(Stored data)
##############################

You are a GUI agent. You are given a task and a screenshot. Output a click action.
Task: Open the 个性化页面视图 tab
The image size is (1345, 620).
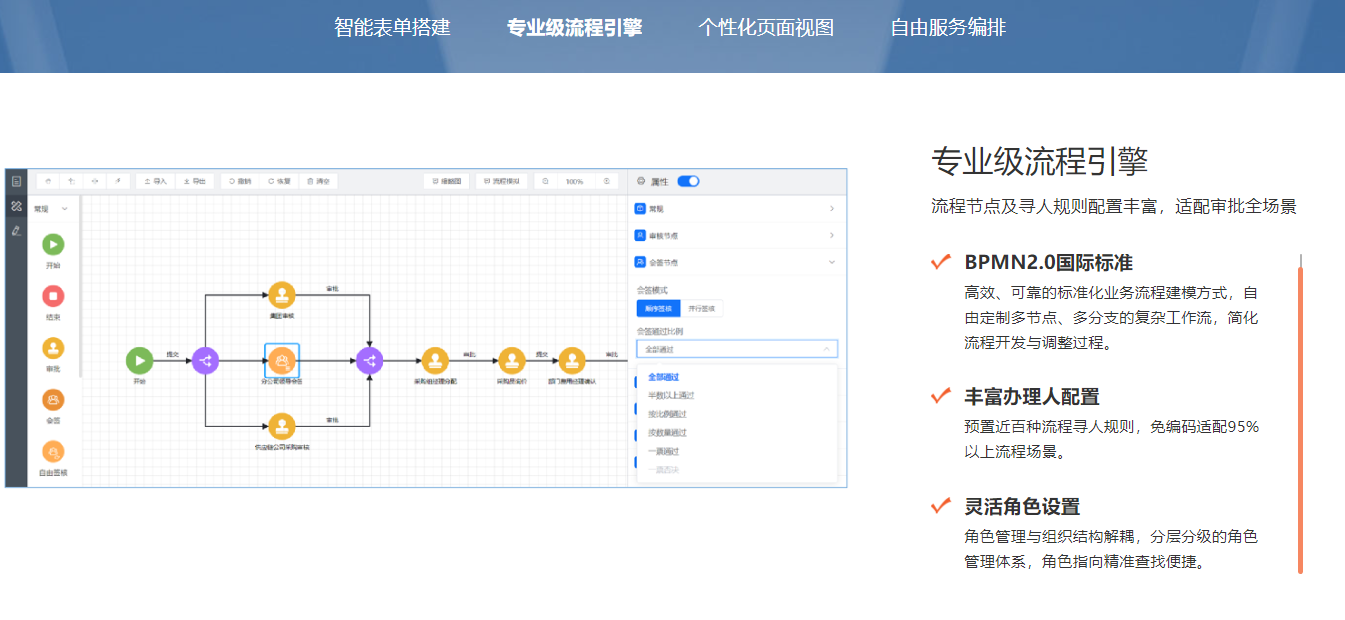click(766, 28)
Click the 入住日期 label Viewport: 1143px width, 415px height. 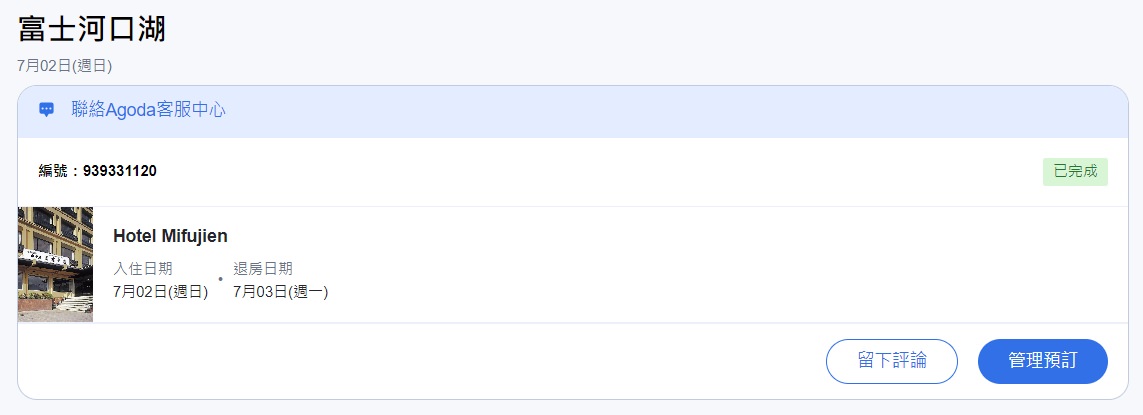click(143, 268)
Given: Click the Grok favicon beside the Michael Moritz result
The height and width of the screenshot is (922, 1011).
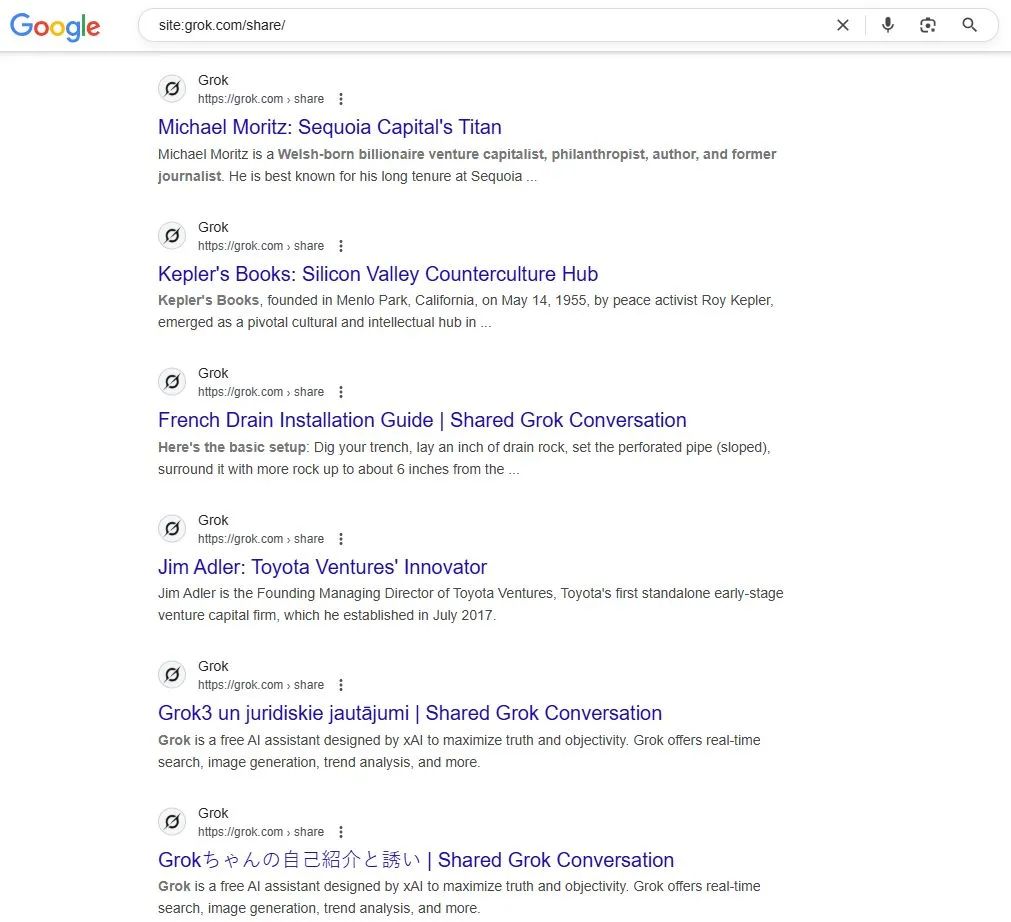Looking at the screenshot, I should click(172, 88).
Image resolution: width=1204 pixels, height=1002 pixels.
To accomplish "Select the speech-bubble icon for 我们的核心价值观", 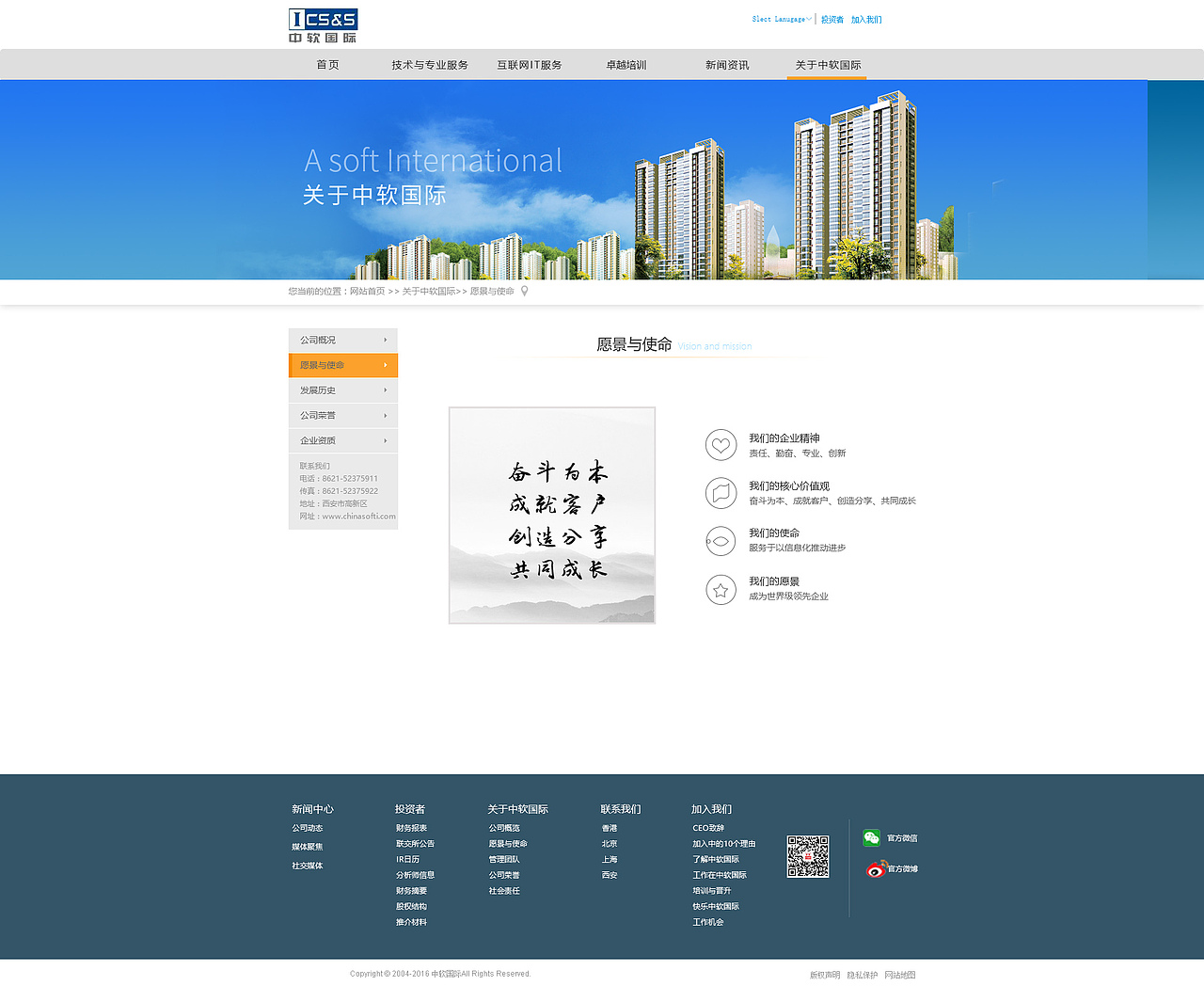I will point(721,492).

##############################

*Directions for this task*
Between and including the line with "Given: Click the" and the line with "Image resolution: width=1204", repeat every line exactly as it appears above, with pictures left out.

*Worked solution*
Given: Click the Grok favicon beside the Michael Moritz result
The height and width of the screenshot is (922, 1011).
Looking at the screenshot, I should click(172, 88).
Image resolution: width=1204 pixels, height=1002 pixels.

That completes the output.